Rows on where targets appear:
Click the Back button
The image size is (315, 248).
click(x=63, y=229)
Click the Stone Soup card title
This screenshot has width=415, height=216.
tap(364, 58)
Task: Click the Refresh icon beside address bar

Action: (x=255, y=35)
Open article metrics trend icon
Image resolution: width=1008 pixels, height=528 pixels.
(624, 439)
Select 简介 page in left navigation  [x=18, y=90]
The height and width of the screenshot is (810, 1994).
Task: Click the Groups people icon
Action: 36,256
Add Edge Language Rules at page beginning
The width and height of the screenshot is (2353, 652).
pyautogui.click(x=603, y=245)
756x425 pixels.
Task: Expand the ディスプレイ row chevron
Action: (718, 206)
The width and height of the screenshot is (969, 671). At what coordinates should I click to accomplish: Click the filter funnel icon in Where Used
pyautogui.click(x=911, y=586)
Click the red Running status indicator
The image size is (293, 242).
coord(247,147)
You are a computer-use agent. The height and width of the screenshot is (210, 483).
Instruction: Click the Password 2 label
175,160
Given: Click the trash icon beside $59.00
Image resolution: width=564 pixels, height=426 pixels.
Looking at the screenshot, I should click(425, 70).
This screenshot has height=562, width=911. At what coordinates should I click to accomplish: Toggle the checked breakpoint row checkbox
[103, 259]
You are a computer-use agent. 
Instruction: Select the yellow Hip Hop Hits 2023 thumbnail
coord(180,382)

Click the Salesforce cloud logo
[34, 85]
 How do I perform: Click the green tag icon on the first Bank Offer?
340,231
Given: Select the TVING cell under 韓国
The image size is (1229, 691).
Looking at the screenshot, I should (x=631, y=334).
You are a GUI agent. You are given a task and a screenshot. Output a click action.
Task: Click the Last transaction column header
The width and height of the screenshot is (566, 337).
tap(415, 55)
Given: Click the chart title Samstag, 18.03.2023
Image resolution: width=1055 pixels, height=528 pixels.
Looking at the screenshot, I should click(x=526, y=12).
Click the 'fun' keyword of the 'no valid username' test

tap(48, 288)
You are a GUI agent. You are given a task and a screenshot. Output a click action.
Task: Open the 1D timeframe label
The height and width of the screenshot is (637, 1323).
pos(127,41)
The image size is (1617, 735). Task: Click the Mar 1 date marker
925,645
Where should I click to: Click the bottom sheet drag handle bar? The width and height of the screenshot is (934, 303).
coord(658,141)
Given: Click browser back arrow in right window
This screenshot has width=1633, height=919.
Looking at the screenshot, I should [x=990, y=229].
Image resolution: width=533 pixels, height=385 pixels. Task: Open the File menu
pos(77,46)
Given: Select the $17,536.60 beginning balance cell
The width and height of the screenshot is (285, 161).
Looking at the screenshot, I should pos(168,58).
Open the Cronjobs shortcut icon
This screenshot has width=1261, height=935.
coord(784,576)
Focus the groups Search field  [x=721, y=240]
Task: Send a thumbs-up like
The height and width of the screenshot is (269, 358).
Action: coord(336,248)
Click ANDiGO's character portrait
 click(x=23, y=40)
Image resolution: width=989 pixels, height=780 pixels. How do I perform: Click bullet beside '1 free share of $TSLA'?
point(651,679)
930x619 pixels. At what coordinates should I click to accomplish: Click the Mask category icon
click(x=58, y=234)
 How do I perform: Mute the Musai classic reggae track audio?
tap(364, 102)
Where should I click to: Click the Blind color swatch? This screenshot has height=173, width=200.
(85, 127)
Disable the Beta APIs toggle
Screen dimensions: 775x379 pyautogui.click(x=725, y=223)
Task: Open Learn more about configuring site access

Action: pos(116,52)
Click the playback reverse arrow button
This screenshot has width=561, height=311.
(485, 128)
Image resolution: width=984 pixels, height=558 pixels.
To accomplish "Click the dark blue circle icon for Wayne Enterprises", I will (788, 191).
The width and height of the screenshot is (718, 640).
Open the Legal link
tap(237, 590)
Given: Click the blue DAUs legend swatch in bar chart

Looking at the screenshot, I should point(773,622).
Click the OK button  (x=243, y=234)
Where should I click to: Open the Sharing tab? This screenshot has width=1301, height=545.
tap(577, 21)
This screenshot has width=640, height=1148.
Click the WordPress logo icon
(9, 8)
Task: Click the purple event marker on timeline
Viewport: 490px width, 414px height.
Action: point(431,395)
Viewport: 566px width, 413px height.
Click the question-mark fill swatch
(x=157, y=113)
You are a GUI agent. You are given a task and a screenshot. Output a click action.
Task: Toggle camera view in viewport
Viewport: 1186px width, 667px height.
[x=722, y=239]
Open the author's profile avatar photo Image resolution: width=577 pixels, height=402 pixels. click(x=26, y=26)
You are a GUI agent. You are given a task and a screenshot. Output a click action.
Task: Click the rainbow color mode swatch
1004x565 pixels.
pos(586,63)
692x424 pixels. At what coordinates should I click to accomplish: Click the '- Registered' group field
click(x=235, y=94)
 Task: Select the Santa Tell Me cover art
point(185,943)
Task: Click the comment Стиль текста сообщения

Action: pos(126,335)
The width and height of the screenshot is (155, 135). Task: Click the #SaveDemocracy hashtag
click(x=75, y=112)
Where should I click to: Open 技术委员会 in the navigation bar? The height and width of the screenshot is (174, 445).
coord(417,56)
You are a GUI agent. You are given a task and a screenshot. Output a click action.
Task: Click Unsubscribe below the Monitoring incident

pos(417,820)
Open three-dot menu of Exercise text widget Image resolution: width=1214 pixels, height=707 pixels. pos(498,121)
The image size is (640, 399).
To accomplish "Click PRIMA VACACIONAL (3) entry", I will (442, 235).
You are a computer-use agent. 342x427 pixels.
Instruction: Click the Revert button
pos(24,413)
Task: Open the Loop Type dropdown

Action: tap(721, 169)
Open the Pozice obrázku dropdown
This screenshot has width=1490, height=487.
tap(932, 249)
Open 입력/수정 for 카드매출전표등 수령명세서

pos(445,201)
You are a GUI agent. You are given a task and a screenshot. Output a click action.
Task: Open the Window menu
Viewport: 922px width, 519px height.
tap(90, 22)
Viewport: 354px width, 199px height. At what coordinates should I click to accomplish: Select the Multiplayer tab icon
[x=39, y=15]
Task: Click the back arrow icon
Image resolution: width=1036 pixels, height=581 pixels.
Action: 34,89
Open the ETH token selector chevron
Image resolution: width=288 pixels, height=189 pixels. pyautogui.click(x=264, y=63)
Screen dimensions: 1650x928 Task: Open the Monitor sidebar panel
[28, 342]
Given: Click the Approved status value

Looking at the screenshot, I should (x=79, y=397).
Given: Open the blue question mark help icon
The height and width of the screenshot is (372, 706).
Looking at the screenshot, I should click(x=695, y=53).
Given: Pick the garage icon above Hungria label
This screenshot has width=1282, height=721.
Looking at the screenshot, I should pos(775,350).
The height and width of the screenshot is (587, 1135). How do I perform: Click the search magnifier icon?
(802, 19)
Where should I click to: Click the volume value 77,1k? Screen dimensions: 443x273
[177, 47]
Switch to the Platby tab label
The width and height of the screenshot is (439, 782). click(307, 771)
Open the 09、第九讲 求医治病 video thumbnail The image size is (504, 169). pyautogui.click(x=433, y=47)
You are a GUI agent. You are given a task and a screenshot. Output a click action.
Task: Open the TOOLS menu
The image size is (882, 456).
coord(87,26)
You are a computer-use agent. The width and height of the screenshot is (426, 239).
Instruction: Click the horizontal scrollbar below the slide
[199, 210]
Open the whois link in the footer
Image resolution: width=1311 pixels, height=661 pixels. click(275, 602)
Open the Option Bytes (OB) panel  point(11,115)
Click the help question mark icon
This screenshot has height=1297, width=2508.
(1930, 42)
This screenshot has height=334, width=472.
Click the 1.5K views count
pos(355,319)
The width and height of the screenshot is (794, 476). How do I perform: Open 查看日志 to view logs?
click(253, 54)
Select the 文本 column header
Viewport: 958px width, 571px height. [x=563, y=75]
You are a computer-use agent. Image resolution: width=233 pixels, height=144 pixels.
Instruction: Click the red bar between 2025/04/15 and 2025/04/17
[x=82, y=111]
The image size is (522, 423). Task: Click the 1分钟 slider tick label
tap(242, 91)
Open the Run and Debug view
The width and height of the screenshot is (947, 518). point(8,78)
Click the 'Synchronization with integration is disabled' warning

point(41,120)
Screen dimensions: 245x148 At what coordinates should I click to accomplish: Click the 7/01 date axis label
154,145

**What you are asked to do**
Swap "Revert" for "Undo" in the stretch of the material from the line containing "Viewport: 566px width, 413px height." through the line containing "pos(445,201)". Give back only those lines, with nothing else changed.

**Output of the exercise**
Viewport: 566px width, 413px height.
Click the question-mark fill swatch
(x=157, y=113)
You are a GUI agent. You are given a task and a screenshot. Output a click action.
Task: Toggle camera view in viewport
Viewport: 1186px width, 667px height.
[x=722, y=239]
Open the author's profile avatar photo Image resolution: width=577 pixels, height=402 pixels. click(x=26, y=26)
You are a GUI agent. You are given a task and a screenshot. Output a click action.
Task: Click the rainbow color mode swatch
1004x565 pixels.
pos(586,63)
692x424 pixels. At what coordinates should I click to accomplish: Click the '- Registered' group field
click(x=235, y=94)
 Task: Select the Santa Tell Me cover art
point(185,943)
Task: Click the comment Стиль текста сообщения

Action: pos(126,335)
The width and height of the screenshot is (155, 135). Task: Click the #SaveDemocracy hashtag
click(x=75, y=112)
Where should I click to: Open 技术委员会 in the navigation bar? The height and width of the screenshot is (174, 445).
coord(417,56)
You are a GUI agent. You are given a task and a screenshot. Output a click action.
Task: Click Unsubscribe below the Monitoring incident

pos(417,820)
Open three-dot menu of Exercise text widget Image resolution: width=1214 pixels, height=707 pixels. pos(498,121)
The image size is (640, 399).
To accomplish "Click PRIMA VACACIONAL (3) entry", I will (442, 235).
You are a computer-use agent. 342x427 pixels.
Instruction: Click the Undo button
pos(24,413)
Task: Open the Loop Type dropdown

Action: tap(721, 169)
Open the Pozice obrázku dropdown
This screenshot has width=1490, height=487.
tap(932, 249)
Open 입력/수정 for 카드매출전표등 수령명세서

pos(445,201)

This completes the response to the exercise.